TASKS TO PERFORM:
1. Answer these about the article on Roger Angell's Spink Award:
(a) At which magazine is Angell a senior editor?
(b) How old is Angell?
(c) Whom was Angell told to call, and what position does that person hold?
2. Write the next part of the article about Roger Angell winning the Spink Award, picking up after its final paragraph.

EXCERPT PROVIDED:
Acclaimed writer Roger Angell named 2014 Spink Award winner
In a career that has lasted more than five decades, Roger Angell has entertained readers with his elegant prose and inspired storytelling surrounding the national pastime. On Tuesday, Dec. 10, it was announced that he will be honored next summer in Cooperstown “for meritorious contributions to baseball writing.”
Angell, a senior editor at The New Yorker magazine, was elected the 2014 winner of the J.G. Taylor Spink Award in balloting by the Baseball Writers’ Association of America on Tuesday.
“I was surprised to find how much I secretly hoped this would happen because I was very moved and startled and extremely pleased,” said Angell during a conference call with reporters hours after the announcement. “And I thought it wouldn’t happen because I’m not a member of the Baseball Writers, which is nothing against the wonderful Baseball Writers Association, but I’ve been hoping to be a member somehow for many years but it never seemed to be within reach. This brings me closer.”
The 93-year-old Angell is the first winner of the Spink Award who was never a member of the BBWAA, which limits its membership to writers covering Major League Baseball for daily newspapers, wire services and some Internet outlets. The Spink Award is not limited to BBWAA members, however.
“Yesterday, when I got the message to call Jack O’Connell (BBWAA secretary-treasurer), ‘urgent,’ I probably dreamed about this message somewhere, maybe in an actual dream, but it was in the back of my mind,” Angell recalled. “And I said, ‘Can it be?’ Then it occurred to me that Jack, being a very nice guy, was calling me to say, ‘Sorry, you made a very nice try but you didn’t quite win it.’ But that wasn’t true.
“Anyway, I was really pleased and I’m very, very happy. And I’m stunned,” Angell said. “I’ve had a lot of old friends and idols of mine that have won this award, starting with Red Smith, I guess, and Dick Young, Jerry Holtzman, people like that who I really care about, Peter Gammons, and so to be in their number is a huge honor.”

[Collected data]
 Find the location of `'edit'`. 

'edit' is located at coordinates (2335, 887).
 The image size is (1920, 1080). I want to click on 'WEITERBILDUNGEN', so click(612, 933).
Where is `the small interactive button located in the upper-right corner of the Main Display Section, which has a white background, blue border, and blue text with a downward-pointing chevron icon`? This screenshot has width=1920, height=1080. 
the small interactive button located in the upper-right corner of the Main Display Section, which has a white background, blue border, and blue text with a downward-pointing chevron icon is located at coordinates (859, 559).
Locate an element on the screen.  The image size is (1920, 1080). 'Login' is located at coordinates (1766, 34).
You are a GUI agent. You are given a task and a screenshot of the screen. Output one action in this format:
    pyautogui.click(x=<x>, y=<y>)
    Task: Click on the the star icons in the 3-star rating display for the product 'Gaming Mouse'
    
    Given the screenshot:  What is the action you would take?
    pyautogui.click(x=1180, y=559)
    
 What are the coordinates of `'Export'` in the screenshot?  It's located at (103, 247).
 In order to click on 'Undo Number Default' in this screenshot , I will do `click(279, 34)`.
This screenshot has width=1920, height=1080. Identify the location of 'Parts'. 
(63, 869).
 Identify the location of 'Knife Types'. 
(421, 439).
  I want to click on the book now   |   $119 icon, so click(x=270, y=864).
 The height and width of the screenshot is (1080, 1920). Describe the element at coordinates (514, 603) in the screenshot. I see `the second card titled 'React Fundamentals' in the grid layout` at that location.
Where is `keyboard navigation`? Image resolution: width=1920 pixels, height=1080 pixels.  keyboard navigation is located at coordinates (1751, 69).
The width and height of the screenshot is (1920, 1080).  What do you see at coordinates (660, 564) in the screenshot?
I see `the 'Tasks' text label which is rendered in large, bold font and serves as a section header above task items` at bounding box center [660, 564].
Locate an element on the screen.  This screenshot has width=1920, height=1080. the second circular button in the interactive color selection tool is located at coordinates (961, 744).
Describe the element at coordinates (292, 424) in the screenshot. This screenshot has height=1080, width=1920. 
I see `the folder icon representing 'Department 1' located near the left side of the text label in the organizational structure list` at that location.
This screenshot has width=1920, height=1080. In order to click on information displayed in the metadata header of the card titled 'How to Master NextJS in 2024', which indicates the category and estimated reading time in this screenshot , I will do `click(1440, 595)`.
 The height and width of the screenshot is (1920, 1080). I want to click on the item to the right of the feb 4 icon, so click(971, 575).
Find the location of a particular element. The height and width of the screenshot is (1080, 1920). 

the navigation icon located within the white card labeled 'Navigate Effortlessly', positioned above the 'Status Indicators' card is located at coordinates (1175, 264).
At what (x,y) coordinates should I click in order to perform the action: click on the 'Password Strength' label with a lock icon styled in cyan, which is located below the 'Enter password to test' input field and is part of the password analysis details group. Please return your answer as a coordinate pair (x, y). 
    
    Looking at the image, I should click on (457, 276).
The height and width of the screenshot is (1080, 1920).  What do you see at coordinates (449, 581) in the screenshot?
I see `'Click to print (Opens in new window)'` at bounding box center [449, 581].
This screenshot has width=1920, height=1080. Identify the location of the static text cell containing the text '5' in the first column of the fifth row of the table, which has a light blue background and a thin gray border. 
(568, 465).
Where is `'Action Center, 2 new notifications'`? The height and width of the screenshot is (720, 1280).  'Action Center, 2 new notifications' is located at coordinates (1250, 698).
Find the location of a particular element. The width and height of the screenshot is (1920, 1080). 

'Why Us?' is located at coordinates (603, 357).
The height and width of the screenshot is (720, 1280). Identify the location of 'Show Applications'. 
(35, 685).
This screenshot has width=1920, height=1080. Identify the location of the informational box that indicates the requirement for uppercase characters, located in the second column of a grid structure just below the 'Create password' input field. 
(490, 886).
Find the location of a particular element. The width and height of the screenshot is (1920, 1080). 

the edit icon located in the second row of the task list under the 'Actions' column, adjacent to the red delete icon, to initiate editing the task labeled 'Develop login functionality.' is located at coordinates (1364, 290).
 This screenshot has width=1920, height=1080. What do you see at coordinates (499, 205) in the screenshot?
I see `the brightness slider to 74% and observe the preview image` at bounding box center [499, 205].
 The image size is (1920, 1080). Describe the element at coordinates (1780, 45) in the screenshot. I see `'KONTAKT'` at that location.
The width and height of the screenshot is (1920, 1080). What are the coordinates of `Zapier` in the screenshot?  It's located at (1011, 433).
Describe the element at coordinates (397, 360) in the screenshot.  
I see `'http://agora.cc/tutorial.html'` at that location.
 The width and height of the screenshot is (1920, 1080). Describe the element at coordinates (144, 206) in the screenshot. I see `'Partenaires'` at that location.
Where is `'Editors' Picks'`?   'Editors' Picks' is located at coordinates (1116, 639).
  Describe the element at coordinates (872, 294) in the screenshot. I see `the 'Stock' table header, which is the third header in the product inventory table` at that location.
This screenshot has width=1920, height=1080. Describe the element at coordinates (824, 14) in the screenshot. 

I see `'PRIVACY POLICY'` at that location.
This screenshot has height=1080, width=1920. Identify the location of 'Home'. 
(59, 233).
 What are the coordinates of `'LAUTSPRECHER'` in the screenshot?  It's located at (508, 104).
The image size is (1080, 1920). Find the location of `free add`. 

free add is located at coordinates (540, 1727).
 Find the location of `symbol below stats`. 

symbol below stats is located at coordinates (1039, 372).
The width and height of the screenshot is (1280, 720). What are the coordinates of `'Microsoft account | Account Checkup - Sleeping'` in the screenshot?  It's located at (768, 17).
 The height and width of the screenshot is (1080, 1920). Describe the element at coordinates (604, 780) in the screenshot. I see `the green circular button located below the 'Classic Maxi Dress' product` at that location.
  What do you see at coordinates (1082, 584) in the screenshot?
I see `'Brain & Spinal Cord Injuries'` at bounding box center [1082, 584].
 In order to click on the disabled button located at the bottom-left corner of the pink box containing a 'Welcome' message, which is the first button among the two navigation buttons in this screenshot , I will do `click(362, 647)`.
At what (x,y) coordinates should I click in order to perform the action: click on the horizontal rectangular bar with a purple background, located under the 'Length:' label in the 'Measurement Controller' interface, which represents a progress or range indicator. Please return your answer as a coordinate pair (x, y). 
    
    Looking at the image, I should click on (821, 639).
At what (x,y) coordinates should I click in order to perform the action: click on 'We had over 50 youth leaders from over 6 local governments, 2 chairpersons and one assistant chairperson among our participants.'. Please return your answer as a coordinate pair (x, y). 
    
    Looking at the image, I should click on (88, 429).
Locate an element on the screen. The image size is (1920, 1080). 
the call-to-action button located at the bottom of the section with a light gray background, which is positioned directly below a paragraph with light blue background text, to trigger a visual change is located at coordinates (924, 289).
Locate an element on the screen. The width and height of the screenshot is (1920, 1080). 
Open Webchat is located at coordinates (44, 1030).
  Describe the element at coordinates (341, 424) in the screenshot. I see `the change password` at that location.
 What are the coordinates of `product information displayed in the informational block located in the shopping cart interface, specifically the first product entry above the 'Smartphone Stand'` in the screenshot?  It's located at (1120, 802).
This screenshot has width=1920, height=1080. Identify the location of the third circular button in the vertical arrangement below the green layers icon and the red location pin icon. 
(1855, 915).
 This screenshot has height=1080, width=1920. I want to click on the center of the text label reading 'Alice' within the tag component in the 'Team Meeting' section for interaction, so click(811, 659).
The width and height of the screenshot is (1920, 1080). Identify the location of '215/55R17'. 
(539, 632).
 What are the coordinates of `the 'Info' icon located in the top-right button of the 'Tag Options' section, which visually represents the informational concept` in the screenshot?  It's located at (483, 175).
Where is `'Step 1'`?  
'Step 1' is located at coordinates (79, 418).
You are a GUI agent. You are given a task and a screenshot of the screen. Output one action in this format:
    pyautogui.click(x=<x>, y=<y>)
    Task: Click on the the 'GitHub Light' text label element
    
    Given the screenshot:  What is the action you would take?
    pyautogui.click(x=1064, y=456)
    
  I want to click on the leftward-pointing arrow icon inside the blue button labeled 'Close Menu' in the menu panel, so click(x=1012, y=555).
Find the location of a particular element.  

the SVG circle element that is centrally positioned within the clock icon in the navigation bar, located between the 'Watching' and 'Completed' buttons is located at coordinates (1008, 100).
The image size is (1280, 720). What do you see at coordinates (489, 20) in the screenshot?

WRITTEN RESPONSES:
1.
(a) The New Yorker
(b) 93
(c) Jack O'Connell, the BBWAA secretary-treasurer

2.
The Spink Award will be presented to Angell in Cooperstown at the Awards Presentation on Saturday, July 26, as part of Hall of Fame Weekend 2014.
In recalling past trips to Cooperstown, Angell talked of a visit that resulted in a long piece, “Up at the Hall” that appeared in the August 31, 1987 issue of The New Yorker.
“I got myself invited to the induction dinner of the immortals and I sat at Lefty Gomez’s table,” Angell said, “which was a thrill for me because Lefty Gomez had been one of my heroes as a kid.”
When asked if he planned on attending the 2014 Induction Weekend, Angell replied, “Absolutely. Boy, Cooperstown in the middle of summer is great. And to be in that group of people with those three great managers (recent Hall electees Joe Torre, Bobby Cox and Tony La Russa) who are all friends of mine, every one of them. I got ocean of copy out of those guys and became friends with every one of them so I can hardly wait to be there and shake their hands and congratulate them.
“I love the Hall and think it’s a great museum and I like being there. I’ve been there with kids and they love it. And I’m looking forward to going back,” he added. “I think the fact that it’s so far away really adds to your pleasure. If you have to drive … into Northern New York in order to go to the place you’re really going to appreciate it when you get there.”
As for writers who influenced him, Angell came up with his stepfather E.B. White, a famed essayist with The New Yorker, and Red Smith, a 1976 recipient of the Spink Award.
“Red’s pleasure in the game is what came through,” Angell said. “I hoped that maybe someday I could do that. And maybe some of that rubbed off on me. I’m really touched to see that he won this award earlier, so to be in the same room with him, so to speak, is very touching.”
According to Angell, the great thing about baseball is it has this capacity to utterly surprise us over and over again.
“It never fails. It’s just astounding … every time it just takes your breath away,” Angell said. “That World Series a couple years ago that the Rangers almost won, just a pitch or two away, just one more out away, and it didn’t happen, it didn’t happen, it didn’t happen. You can just rely on it that something is going to happen you don’t expect.”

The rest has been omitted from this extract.